Entre los 30 y 40 años
La piel cambia a lo largo de la vida. Sus necesidades no son las mismas después de los 30 años, pero hay algo que permanece: todos los días nuestra barrera cutánea está expuesta a factores que alteran su equilibrio.
En esta etapa puede aparecer mayor sequedad, sensibilidad, textura irregular, pérdida de luminosidad o una recuperación más lenta frente al estrés, la falta de sueño y las agresiones ambientales. Los 30 y 40, son años fundamentales para acompañar los cambios que comienzan a manifestarse en la piel, con alteraciones hormonales que comienzan a tener mayor influencia. Es un buen momento para prestar especial atención a la barrera cutánea, la hidratación, la protección antioxidante y la renovación celular.

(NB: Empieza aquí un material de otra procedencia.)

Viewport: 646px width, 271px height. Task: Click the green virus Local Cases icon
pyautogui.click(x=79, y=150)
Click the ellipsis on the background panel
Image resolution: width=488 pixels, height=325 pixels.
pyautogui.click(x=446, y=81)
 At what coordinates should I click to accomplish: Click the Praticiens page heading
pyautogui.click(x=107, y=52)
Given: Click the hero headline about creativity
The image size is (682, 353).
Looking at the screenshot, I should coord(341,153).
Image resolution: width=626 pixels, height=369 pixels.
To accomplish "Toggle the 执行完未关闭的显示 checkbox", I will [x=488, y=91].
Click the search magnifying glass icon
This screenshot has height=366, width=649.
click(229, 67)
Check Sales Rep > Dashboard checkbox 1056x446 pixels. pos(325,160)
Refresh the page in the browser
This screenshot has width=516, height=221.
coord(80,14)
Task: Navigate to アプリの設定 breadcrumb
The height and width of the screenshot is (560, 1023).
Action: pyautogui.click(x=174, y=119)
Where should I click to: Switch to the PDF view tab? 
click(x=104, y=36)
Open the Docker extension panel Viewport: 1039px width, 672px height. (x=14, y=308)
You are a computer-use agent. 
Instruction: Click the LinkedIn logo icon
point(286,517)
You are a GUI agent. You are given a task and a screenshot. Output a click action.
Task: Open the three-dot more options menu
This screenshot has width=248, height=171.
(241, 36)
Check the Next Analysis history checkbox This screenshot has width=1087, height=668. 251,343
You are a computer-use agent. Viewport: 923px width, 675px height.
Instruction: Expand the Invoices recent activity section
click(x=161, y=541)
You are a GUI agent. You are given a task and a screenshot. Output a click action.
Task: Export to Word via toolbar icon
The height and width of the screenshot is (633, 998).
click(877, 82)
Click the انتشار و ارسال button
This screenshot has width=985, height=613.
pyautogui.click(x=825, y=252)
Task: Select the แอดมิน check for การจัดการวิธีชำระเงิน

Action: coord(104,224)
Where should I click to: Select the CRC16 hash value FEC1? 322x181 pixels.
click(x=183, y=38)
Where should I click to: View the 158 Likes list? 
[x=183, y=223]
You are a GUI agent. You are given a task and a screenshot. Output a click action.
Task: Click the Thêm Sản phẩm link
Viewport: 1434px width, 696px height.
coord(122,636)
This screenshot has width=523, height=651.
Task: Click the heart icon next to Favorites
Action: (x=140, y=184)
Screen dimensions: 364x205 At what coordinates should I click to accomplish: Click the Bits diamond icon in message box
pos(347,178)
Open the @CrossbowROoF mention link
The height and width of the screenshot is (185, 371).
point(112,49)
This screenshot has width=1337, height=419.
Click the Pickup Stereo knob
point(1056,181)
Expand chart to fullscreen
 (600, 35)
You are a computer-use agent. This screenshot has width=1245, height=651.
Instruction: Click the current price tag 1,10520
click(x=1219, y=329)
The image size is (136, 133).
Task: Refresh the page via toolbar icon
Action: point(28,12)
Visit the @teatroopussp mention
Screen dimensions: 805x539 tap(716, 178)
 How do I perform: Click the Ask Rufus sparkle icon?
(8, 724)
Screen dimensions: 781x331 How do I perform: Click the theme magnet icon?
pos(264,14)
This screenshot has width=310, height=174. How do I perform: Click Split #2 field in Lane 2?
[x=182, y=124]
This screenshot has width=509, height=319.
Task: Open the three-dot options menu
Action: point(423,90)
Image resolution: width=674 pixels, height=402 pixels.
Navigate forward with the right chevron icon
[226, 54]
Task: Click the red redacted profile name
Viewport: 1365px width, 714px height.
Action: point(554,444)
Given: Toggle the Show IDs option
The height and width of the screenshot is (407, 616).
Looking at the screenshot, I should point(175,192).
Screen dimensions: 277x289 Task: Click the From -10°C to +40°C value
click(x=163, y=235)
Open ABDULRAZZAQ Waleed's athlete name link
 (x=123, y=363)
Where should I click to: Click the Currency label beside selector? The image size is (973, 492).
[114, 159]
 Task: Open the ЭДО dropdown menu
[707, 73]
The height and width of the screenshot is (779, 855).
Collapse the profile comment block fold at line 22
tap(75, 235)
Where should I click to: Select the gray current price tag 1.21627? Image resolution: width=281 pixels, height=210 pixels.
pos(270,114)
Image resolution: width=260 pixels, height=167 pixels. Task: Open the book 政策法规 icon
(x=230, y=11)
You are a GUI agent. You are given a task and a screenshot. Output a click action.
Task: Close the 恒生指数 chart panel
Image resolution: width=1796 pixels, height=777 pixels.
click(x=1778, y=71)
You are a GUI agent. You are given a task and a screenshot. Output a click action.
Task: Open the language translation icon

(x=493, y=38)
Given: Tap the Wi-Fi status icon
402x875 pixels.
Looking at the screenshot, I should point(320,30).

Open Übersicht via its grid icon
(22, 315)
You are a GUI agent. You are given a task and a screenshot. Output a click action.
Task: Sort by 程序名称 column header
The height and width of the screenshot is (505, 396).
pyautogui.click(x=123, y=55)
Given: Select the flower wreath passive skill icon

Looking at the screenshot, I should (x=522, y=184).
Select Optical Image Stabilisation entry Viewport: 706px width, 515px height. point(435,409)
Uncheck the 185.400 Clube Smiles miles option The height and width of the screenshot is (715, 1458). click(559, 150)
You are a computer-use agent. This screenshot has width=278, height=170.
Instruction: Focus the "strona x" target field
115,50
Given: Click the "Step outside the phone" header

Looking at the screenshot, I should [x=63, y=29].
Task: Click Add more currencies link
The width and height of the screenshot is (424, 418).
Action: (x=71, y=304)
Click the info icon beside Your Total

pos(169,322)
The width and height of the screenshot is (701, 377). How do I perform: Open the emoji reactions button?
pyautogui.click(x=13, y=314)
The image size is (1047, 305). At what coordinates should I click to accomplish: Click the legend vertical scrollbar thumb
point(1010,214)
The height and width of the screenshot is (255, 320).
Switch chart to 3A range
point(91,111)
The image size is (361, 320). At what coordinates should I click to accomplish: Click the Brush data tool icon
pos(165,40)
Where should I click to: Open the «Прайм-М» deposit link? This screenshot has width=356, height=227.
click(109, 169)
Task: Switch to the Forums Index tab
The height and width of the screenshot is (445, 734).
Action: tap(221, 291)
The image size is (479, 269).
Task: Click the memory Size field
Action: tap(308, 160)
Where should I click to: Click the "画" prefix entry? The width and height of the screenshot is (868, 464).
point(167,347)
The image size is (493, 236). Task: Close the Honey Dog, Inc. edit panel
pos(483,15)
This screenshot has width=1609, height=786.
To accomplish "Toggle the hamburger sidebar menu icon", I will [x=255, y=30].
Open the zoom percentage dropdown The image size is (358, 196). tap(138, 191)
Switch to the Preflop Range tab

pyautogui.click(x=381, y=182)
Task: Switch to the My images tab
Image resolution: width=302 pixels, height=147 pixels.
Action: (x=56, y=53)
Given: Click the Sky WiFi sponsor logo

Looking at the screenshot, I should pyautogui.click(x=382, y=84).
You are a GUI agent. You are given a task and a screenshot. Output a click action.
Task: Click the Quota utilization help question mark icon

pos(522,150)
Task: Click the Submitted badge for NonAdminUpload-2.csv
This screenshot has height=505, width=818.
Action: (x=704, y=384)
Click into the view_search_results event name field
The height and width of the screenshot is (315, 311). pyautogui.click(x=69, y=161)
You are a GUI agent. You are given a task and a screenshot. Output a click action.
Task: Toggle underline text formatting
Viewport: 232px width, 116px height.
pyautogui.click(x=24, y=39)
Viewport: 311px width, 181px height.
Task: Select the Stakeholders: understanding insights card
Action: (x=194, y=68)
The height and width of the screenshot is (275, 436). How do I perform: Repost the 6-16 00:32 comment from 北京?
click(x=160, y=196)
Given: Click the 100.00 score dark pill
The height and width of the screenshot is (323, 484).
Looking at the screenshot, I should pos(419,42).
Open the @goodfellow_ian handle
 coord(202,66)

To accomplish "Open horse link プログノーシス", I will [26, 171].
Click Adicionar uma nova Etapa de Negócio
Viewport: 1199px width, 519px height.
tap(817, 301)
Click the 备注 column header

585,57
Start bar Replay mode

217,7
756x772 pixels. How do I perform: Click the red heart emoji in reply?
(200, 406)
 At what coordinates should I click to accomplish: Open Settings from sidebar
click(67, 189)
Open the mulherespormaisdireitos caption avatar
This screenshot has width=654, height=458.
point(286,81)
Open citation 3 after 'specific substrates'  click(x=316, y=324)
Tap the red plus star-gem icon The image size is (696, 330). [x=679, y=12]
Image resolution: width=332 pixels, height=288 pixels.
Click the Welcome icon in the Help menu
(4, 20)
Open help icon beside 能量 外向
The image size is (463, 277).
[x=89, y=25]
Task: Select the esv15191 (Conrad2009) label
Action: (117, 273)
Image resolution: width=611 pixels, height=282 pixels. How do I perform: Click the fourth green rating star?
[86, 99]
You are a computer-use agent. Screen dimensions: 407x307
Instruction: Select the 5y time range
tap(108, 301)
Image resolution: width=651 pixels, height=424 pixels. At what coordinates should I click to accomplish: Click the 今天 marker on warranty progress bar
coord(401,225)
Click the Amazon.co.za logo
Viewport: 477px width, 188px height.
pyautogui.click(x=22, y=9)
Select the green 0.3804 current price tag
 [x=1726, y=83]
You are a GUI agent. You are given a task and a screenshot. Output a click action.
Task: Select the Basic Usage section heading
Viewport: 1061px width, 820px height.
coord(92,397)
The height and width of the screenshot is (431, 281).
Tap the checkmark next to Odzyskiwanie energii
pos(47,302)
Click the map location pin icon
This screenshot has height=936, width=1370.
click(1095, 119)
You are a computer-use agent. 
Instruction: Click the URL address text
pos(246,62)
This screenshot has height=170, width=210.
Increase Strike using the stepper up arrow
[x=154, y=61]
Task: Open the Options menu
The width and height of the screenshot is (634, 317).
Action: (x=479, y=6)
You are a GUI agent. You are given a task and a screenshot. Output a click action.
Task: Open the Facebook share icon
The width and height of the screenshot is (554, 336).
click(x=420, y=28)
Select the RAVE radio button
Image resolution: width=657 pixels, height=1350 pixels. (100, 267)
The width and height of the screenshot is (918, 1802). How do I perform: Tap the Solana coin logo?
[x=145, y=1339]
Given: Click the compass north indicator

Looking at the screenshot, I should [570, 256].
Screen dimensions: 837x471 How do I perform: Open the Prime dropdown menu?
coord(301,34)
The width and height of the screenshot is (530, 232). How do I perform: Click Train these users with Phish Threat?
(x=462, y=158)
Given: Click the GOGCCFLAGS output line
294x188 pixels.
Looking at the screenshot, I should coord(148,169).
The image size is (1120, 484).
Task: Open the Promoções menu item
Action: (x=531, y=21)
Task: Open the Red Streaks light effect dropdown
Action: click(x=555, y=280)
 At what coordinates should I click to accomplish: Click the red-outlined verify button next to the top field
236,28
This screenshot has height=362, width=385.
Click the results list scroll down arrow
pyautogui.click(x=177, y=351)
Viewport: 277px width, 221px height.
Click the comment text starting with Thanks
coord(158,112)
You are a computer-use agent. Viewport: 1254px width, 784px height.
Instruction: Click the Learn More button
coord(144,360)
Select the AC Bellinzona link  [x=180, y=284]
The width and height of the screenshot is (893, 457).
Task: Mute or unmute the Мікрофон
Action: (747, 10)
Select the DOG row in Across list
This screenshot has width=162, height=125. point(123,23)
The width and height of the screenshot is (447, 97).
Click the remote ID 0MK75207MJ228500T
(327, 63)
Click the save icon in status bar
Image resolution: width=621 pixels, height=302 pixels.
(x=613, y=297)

Por eso, en ŌKAMI Skincare creemos que el cuidado de la piel tiene etapas. Entender qué necesita en cada momento permite elegir los activos adecuados y construir rutinas eficientes, sin desatender algo fundamental: su equilibrio.
Además de la adecuada limpieza con los productos apropiados, los sueros son fieles aliados. El suero de retinal se puede incorporar progresivamente a la rutina nocturna, de acuerdo con la tolerancia de la piel, mientras que el de niacinamida ayuda a complementar el cuidado diario. Para la zona del contorno de ojos, una crema específica aporta el cuidado clave. Es muy importante siempre sellar tu rutina de skincare con crema hidratante para el día y nutritiva para la noche.
La clave es acompañar a la piel antes de que sus cambios se hagan más evidentes, construyendo una rutina que combine limpieza, prevención, tratamiento y bienestar.